According to Moneyfacts, the average one-year fixed bond has now dipped to 5.36% AER, as of 1 November - the first time it has dropped since April 2021. The average longer-term fixed bond has also fallen for a consecutive month to 5.02%. These are the biggest month-on-month falls since December 2020.

Savers whose bonds have matured should take action now to grab the best high-interest deal before rates drop even further. Failing to do so could potentially cost hundreds of pounds.

For example, someone opening a one-year account that pays today's average rate, with a deposit of £10,000, will earn £549 over the course of 12 months. If your money is moved to an easy-access account and you're lucky enough to get the current average rate of 3.18% AER, you'd still be £226 worse off than if you'd opened an average one-year fix.

Find out more: 

How to keep track of fixed savings bonds

Keep a list

A good way to keep track of all your financial accounts is to make a list of the accounts you have now along with their policies. Make sure you keep all important paperwork in one place so you can easily find information and contact details when you need it in future. 

Check the small print

Remember to also check the small print before you open an account so you're fully aware of what happens when the bond matures. If you're happy with the setup, then make a note in your diary of the date the term ends or set an alert on your phone a couple of weeks before.
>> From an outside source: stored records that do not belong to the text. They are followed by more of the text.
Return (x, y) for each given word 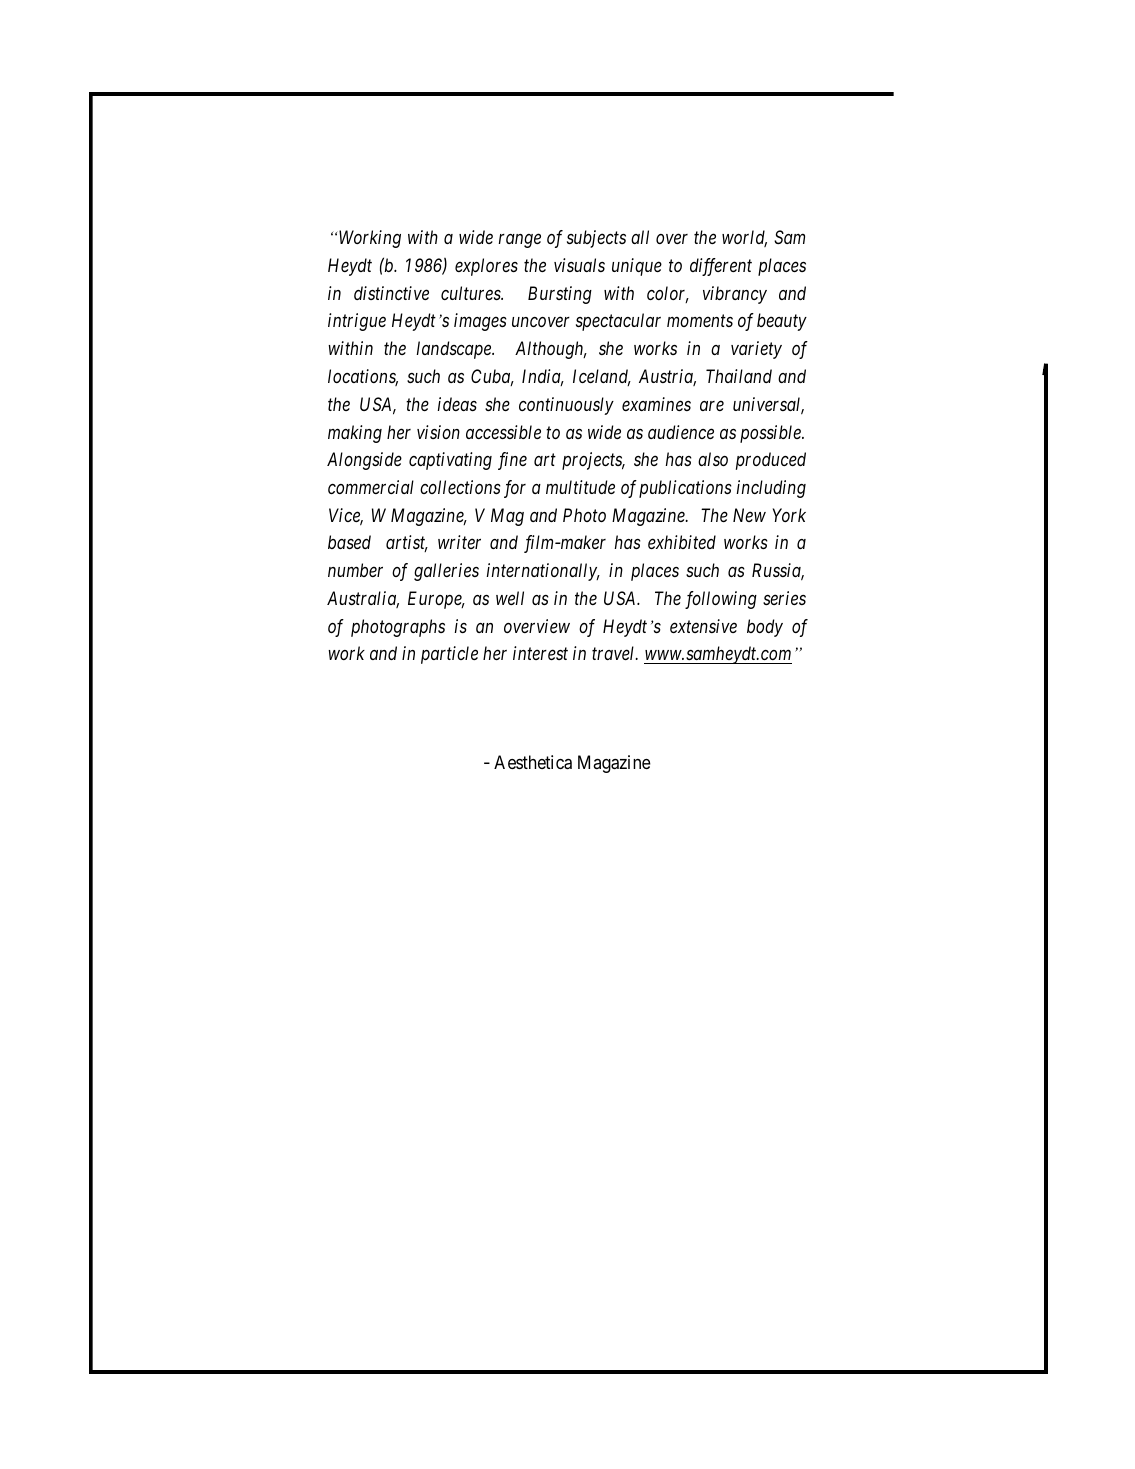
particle (449, 655)
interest (540, 653)
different (721, 267)
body (765, 628)
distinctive (391, 293)
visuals (579, 265)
You can then start planning what you want to do with the cash and move the funds somewhere that suits you best.

Consider a savings platform

Finally, if you are spreading your savings around and opening multiple accounts, then consider signing up to a savings platform. These websites not only help you source market-leading accounts, but once you're registered, you'll only have one set of login information to remember. And to ensure your savings don't languish in a low-paying account - the platform will usually get in touch to remind you when any bonds are due to mature. 

However, the convenience offered by savings platforms comes with a few caveats. Because savings platforms work with a set number of banks and building societies, you could easily miss a top rate offered by a provider not listed on the website. 

Also, watch out for fees. While some platforms such as Raisin and Aviva Save are free to use, others charge a 'platform fee' for their services. That's often taken as a cut of the interest offered, done before displaying the rates on its site. Others, like Akoni, take a percentage of your savings - how much varies though. 

Find out more: 

How do I find lost savings?

If you know which bank or building society held your account, contact them directly and ask how you can make a claim. They may also have paper forms available.

However, if you know you have money squirreled away but can't remember where you put it, then the My Lost Account service can help you search for forgotten savings pots from banks, building societies and National Savings and Investments (NS&I). 

The service, which is a joint venture by the British Bankers’ Association, the Building Societies Association and NS&I, can take up to three months to complete, but getting started is straightforward and free.